Oh, the comics themselves? This time, I was struck at how mid-century they were, how little like what we think of as Peanuts, and how these first two-and-a-quarter years are really the first phase of a long, slow "assembling the crew" montage. It's not done at the end of 1952, but Charlie Brown is in place (from Day One) and is starting to shift from "sarcastic trickster" to the saturnine kid we know better. And then, over this stretch, we see first Schroeder and then Lucy appear - like in real life, they are first babies, but quickly grow into older kids with specific personalities. Like the round-headed kid, Lucy is still here a different person: wide-eyed, innocent, mischievous in a babyish way, and more than a little bit '50s-style "girly." But Schroeder snapped into place immediately once he got a personality. And we see Linus appear, again as a baby, in 1952 - he doesn't have any lines yet, but we know that's coming.

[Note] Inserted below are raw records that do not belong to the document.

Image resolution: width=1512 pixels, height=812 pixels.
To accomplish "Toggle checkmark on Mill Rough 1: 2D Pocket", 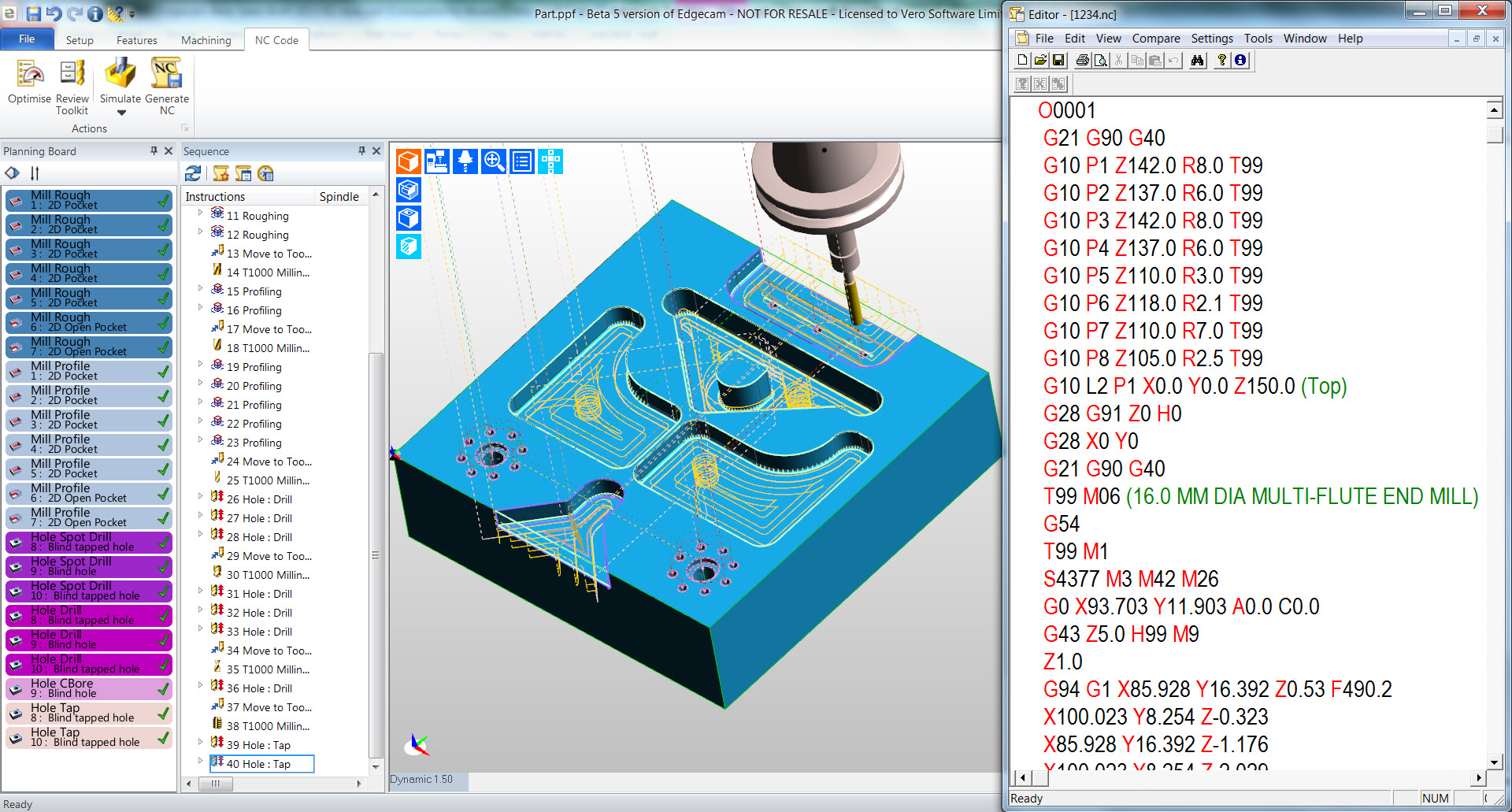I will click(x=163, y=201).
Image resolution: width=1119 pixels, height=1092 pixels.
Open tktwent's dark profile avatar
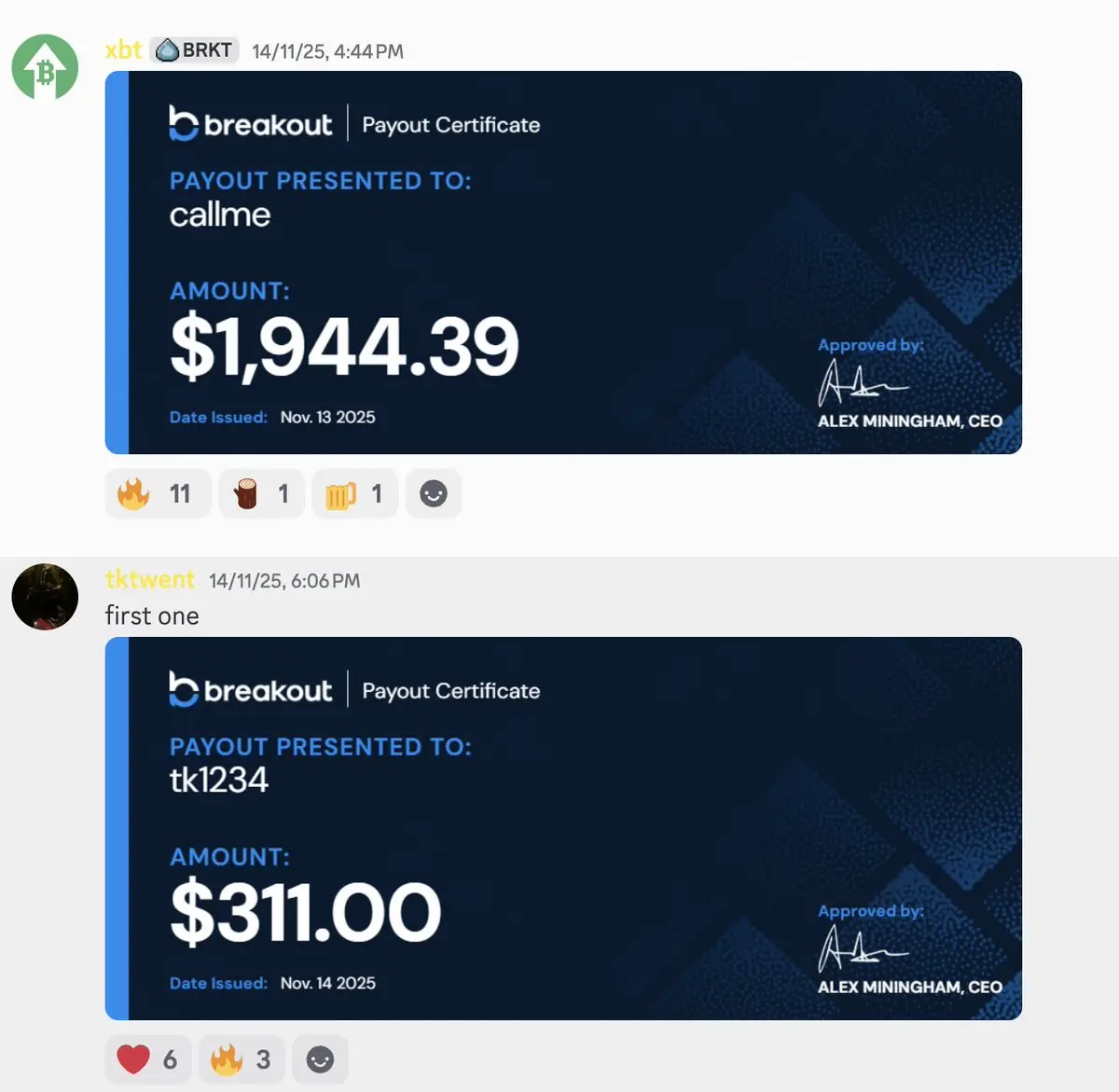[x=45, y=597]
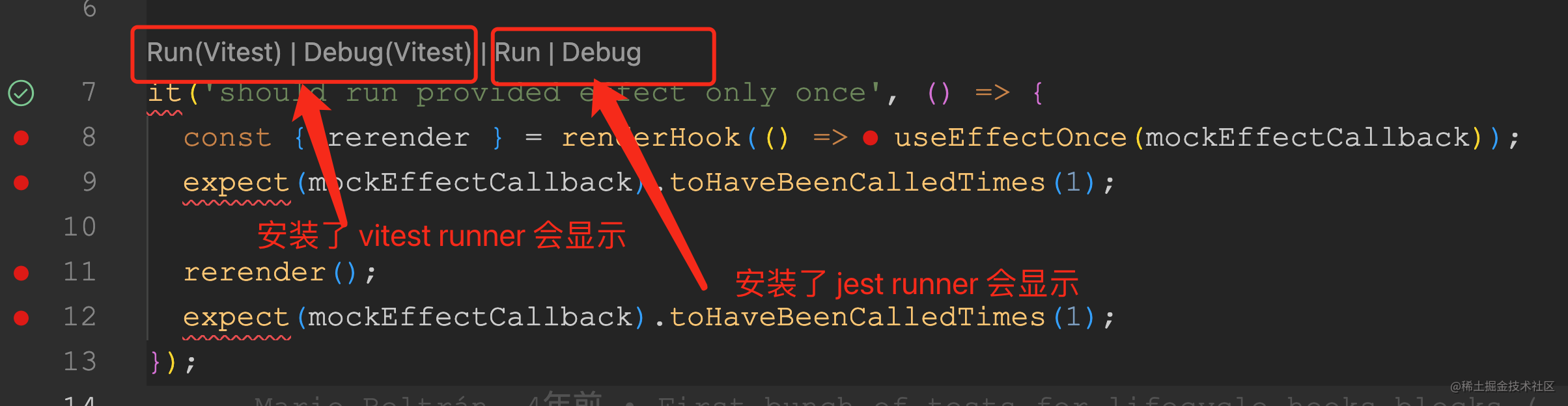The height and width of the screenshot is (406, 1568).
Task: Click the git blame annotation for Mario Beltrán
Action: pyautogui.click(x=371, y=399)
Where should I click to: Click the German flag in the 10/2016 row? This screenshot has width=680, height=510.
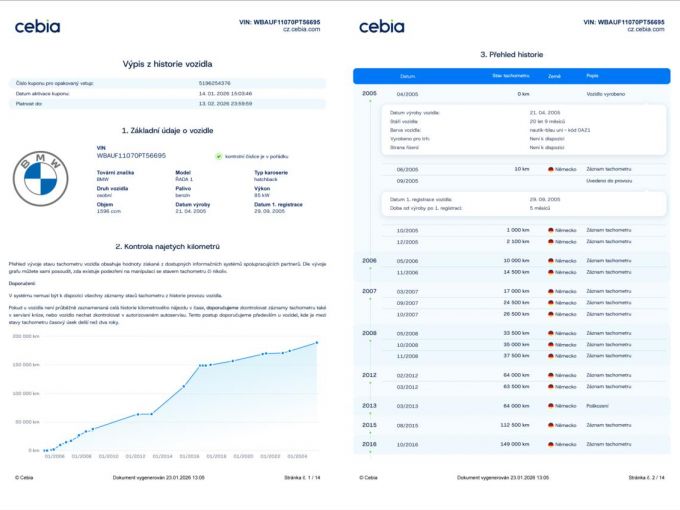click(x=552, y=443)

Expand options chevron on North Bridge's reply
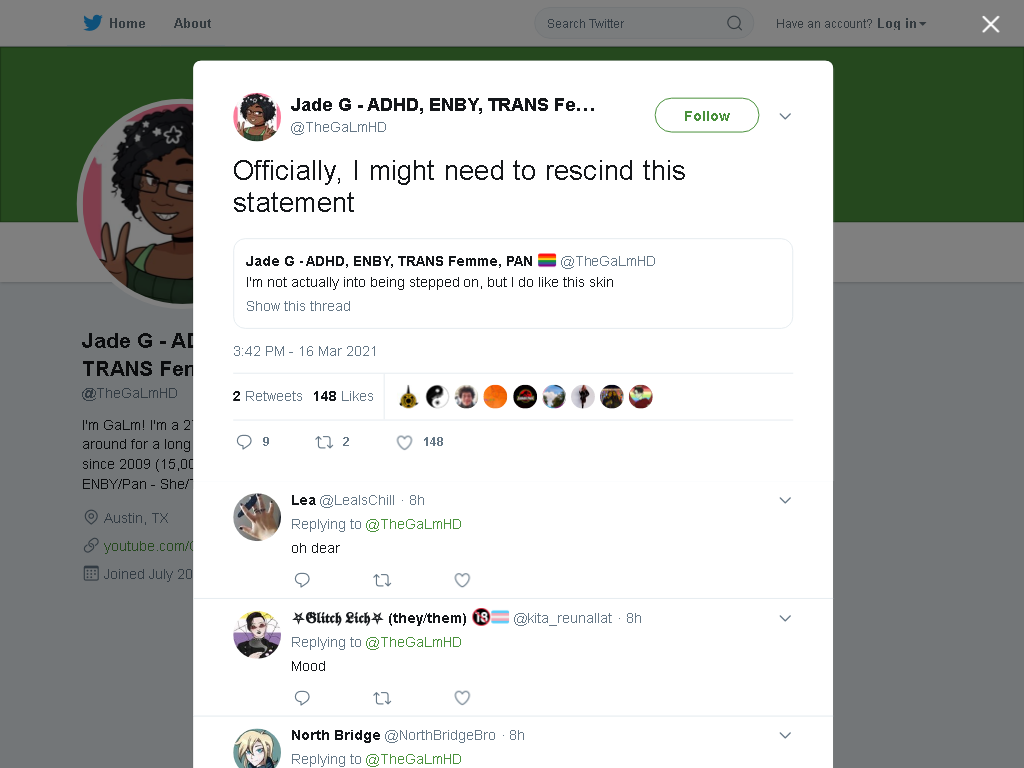(x=785, y=735)
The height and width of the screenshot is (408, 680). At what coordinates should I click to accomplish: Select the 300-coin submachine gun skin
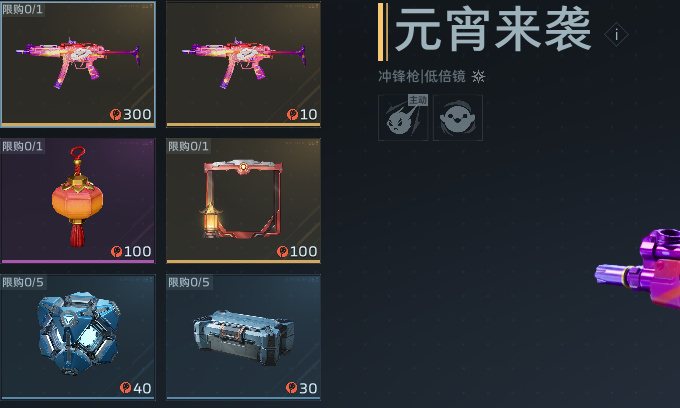coord(78,64)
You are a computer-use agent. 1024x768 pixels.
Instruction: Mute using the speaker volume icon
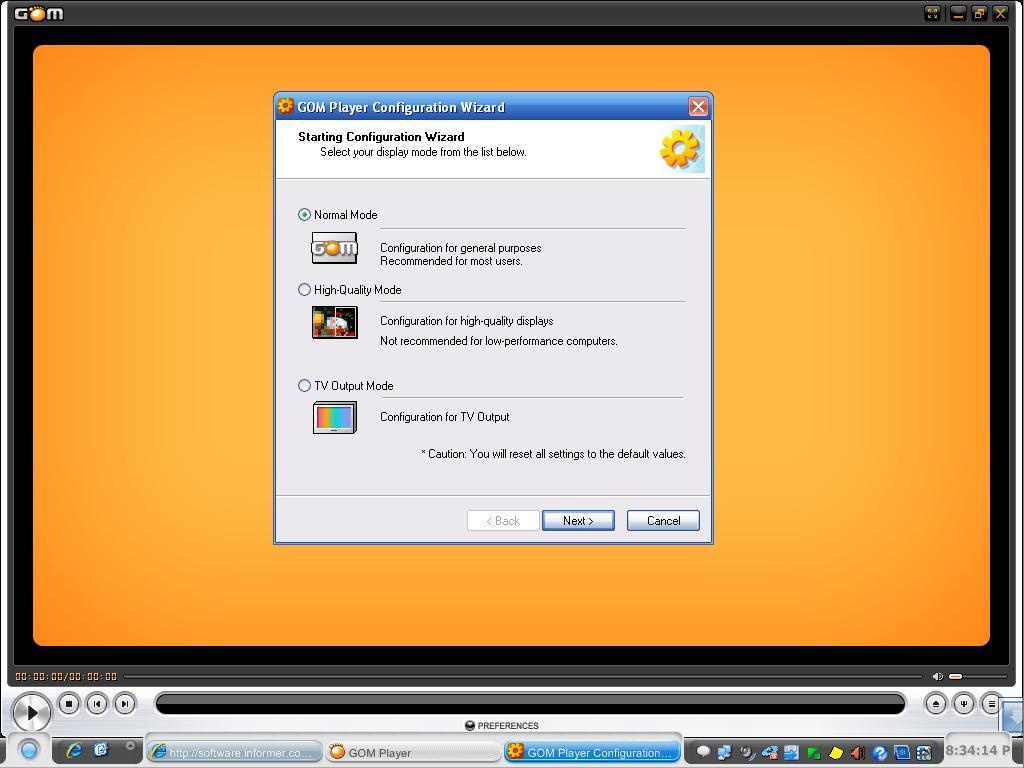937,677
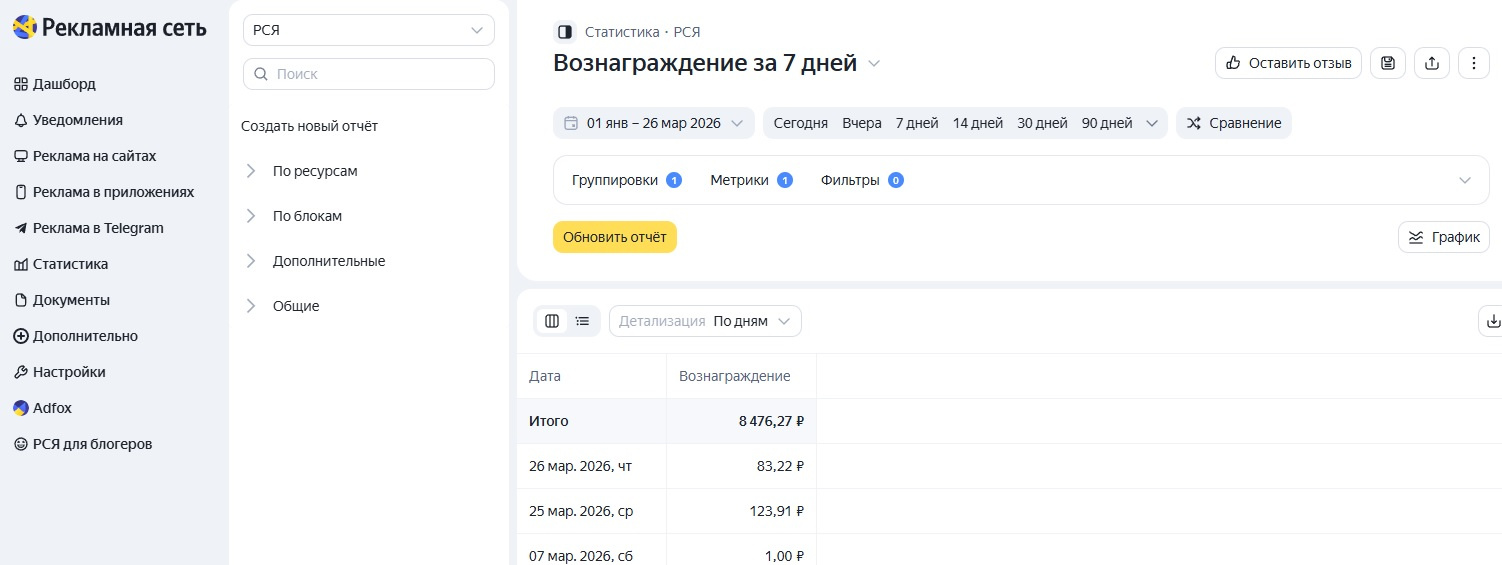Click the save report floppy icon
The height and width of the screenshot is (565, 1502).
(x=1387, y=63)
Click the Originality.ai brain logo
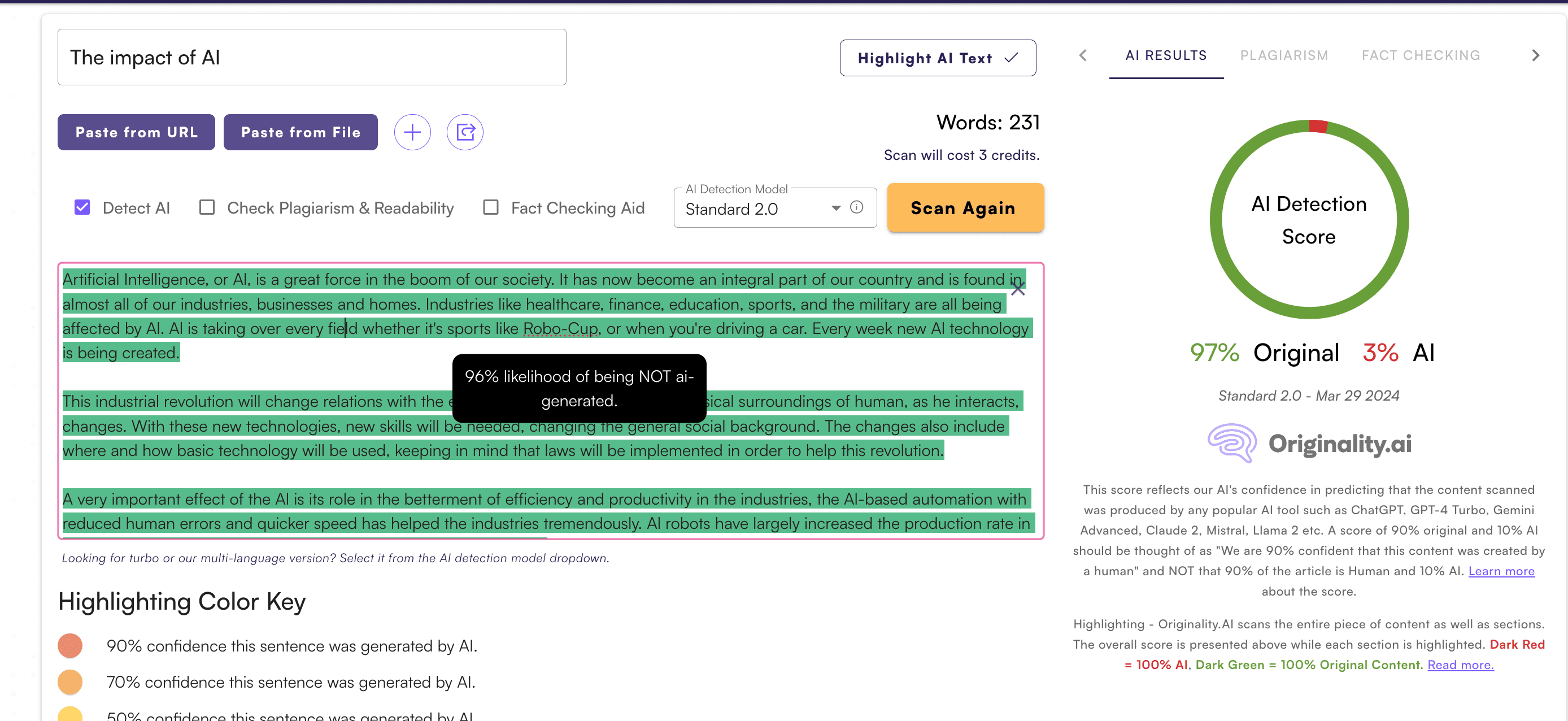Image resolution: width=1568 pixels, height=721 pixels. pos(1231,442)
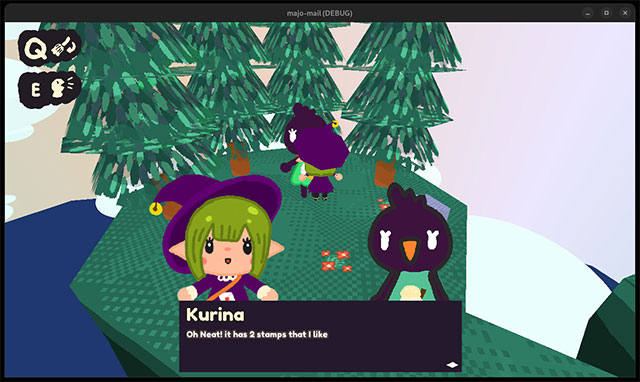Click the majo-mail (DEBUG) window title

click(320, 13)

So the gang isn't all together yet. Most of the gags here are with what I think of as the placeholder characters - Violet, Patty, Shermy - who were "regular kids" of their time, doing "regular things." They faded into the background later as Schulz developed a deeper and deeper bench. But they were the place Peanuts started, and their gags are pretty good kid-comedy of its era. Even before this strip became what we think of as Peanuts, it was a strong, funny strip: that's the lesson of the first two years. This is what Schulz was born to do, maybe - or, at least, one of the things that he could dig into and do really well for a long, long time.